I came by my childhood automotive passion honestly: My dad restored vintage cars, and painted oil canvases w old cars as the subject. This is me, 3 years old, with my dad’s ’37 Chev:

And Sherman Iverson’s painting of the inside of a ’57 Oldsmobile, including a bit of self-portrait (that’s also the house where I grew up):

I enjoyed the Pierce-Arrow museum so much that I just might make a survey of automobile museums an adventure of my golden years.
As a boy I had a lot of picture books with antique cars. About the only thing I remembered about Pierce-Arrow from my childhood studies was the way that the headlamps “grow” out of the fenders.

At the turn of the previous century, Buffalo was a powerhouse, and grandly produced luxurious automobiles crafted by the Pierce-Arrow company. The most extraordinary vehicle on display might be the 1936 Metropolitan Town Brougham.
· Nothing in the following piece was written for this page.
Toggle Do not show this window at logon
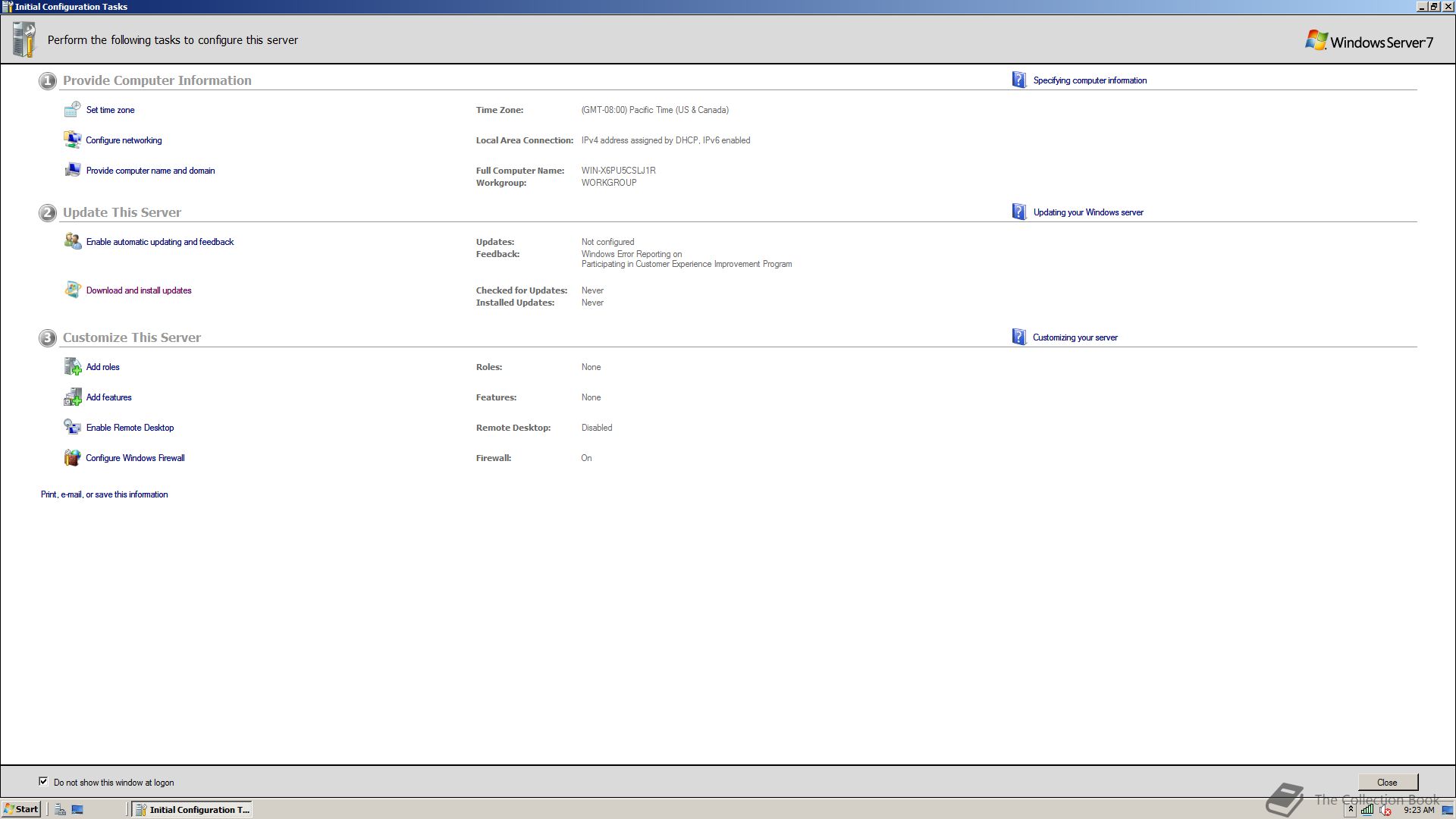Image resolution: width=1456 pixels, height=819 pixels. 43,782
Naturally, it is coach-built, and essentially unique.


The building hosts a variety of other cars, artifacts, and memorabilia.
This is not a great photo of the Frank Lloyd Wright filling station housed inside the museum (only recently built to Wright’s original blueprint) but the image gives a general idea:

A few other pics:




late ’50s Cadillac — straight out of a Stephen King novel






The previous day Bruce Eaton took me on my maiden voyage to Niagara Falls.